The Council recently released a promising new document, the “Core Principles and Values of Law School Accreditation,” which could serve as the basis for this process. www.americanbar.org/content/dam/aba/administrative/legal_education_and_admissions_to_the_bar/2025/council-meeting/25-aug-core-principles-accreditation.pdf. It is by no means a perfect document (see Derek Muller’s cogent critique at https://excessofdemocracy.com/blog/2025/9/the-aba-is-inventing-new-principles-for-law-school-accreditation-quietly-abolishing-others) but it does reflect a level of regulatory modesty that is too often missing from the Council’s approach. The Council should rigorously review all of the Standards against the template established by the Core Principles document.  I believe that a fair-minded application of these principles would result in a significant reduction in Council regulation. In the end, I think the Standards would wind up looking a lot more like the minimalist Model Rule proposed by Muller.

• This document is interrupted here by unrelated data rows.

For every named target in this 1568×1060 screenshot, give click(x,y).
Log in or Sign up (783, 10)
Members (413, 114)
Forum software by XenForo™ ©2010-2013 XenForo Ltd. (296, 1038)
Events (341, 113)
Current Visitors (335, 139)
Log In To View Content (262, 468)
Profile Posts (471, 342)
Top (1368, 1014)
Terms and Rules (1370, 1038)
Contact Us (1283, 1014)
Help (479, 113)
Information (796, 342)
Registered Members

The Council should also apply the Core Principles in selecting new members.  The Nominating Committee should make an effort to add several members who are committed to the principle of limited regulation.  People like Derek Muller and Dan Rodriguez, for example, could really change the Council dynamic.  There is a mechanism for people to seek election to the Council apart from the Nominating Committee route, but I am not sure that it has ever been utilized.  In part, that is because to vote on selections for Council membership, a member of the Section of Legal Education (any member of the ABA can join the section) must personally attend the ABA Annual Meeting.  The Council should broaden voting participation by removing the requirement of in-person voting.

A serious effort to reform itself could help salvage the Council’s role as the national accreditor law schools and principal gatekeeper for eligibility to take the bar exam.  Otherwise, the process of seeking alternatives to “the ABA” is likely to accelerate. Can the Council meet the moment?